NEW YORK, NY -- January 25 -- The Center for Constitutional Rights (CCR) welcomed the Bush Administrations release today of four British detainees who were held at Guantánamo without charges for nearly three years. However, the rights group reiterated its demand for federal court hearings for all the remaining 550 or more detainees and the closing of the camp. CCR also demanded an independent investigation into the torture and abuse that has been documented at Guantánamo and U.S. facilities elsewhere and for the Administration to cease its unlawful rendition of suspects for interrogation to countries where they will be tortured, as in the case of Mamdouh Habib, whose imminent release is currently being held up by negotiations between the U.S. and Australian Governments over how to transport him home. |
The Center for Constitutional Rights was for two years the first and only legal organization willing to represent detainees against the unlawful detentions at Guantánamo. It brought and won the case in which the Supreme Court ruled that detainees have the right to challenge their detentions in a federal court.
Said CCR President Michael Ratner, These men should have been released a long, long time ago. The entire camp must be closed. It is an American Gulag and we will not be satisfied until this experiment with human lives is ended. Interrogation camps are flatly illegal. Guantánamo has been a torture camp as well. Guantánamo will haunt the U.S. for generations. Detainees in all U.S. detention facilities in Guantánamo, Afghanistan, Iraq and around the world .are all entitled to court hearings, to counsel and to be free from cruel, inhuman and degrading treatment and torture.
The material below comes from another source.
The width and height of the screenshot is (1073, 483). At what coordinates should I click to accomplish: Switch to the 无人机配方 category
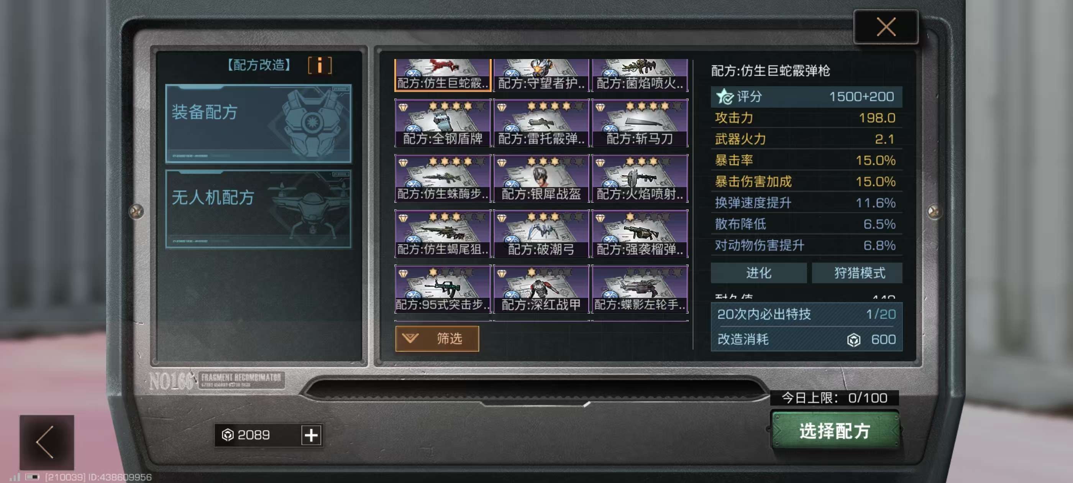tap(258, 209)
CCR Deputy Legal Director Barbara Olshansky said, The men who were released today have families and governments who had the means to pursue diplomatic and legal avenues to secure their release and are from countries that are political allies of the United States. An estimated 550 more remain at the Guantánamo prison camp with no way to retain counsel and no meaningful access to the courts. With more and more documents from the Center for Constitutional Rights FOIA suit with the ACLU, Physicians for Human Rights, Veterans for Common Sense and Veterans for Peace as well the reports from our clients providing evidence of abuse and torture, we demand a full and independent investigation into the treatment of all the detainees."
CCR Attorney Rachel Meeropol said, "The Bush Administration has consistently flouted the Supreme Courts Guantánamo ruling and has instead created sham tribunals and commissions, which have resulted in delaying all further legal proceedings. Two of the men the government announced it would release, Mamdouh Habib and Feroz Abbasi, were due to be charged before the commissions, which military attorneys have denounced as unlawful. This Administration has done more to undermine the system of checks and balances our country was founded on than any in recent memory."
The four British men are Feroz Abbasi, Martin Mubanga, Richard Belmar and Moazzam Begg, and the Australian is Mamdouh Habib.
After three years of detention in what have proved to be subhuman conditions, four British citizens and one Australian were released from Guantánamo Bay today. The men were held without charge. Their friends and family endured news of their torture and deteriorating health. They were branded international terrorists and 'bad men.' Yet, after three years of legal battles and public outcry, they have been released without charge, confirming once again the morally and legally bankrupt detention policy of this Administration.
Reports that there are others who will be released from Guantánamo Bay support the longstanding contention of the Center for Constitutional Rights (CCR) that the U.S. has violated fundamental democratic principles by holding prisoners without access to an attorney or a court of law to challenge the basis of their detention. These latest releases reveal another troubling fact - that clearly a number of those arrested, detained, tortured and interrogated for as long as three years had nothing at all to do with terrorism or the war in Afghanistan. The bounties paid by the Government for suspects guaranteed arrests but not corroboration of any person's role in any activity. Without a hearing, the detainees have had no chance to assert their rights or seek justice.
The story of these men reveals precisely what is wrong with the U.S. approach to dealing with terrorism suspects. Torture, arbitrary detention and disregard for international law do not win the struggle for freedom and democracy. The release of Feroz Abbasi, Martin Mubanga, Richard Belmar, Moazzam Begg and Mamdou Habib, while welcome, does not diminish the plight of hundreds more who remain at Guantánamo. Despite the Supreme Court ruling in our case, Rasul v. Bush, the current Administration has done nothing to ensure that the remaining detainees will have access to the U.S. legal system to determine their guilt or innocence. On the contrary, U.S. authorities at Guantánamo are constructing a permanent prison, one in which two more British permanent residents we represent, Bisher al-Rawi and Jamil el-Banna, languish, and a handful of others, including Australian David Hicks, await trial before commissions that military lawyers have called 'shams.'
The Center for Constitutional Rights reiterates our long-standing call for an independent inquiry into allegations of torture at Guantánamo and other prisons. CCR strongly believes these inquiries should examine the role of military and civilian commanders all the way up the chain of command. Unless the Administration moves to comply with the Supreme Court and provide due process to all those being held at Guantánamo, U.S. citizens and the international community will continue to view these prisons as illegal violations of international law.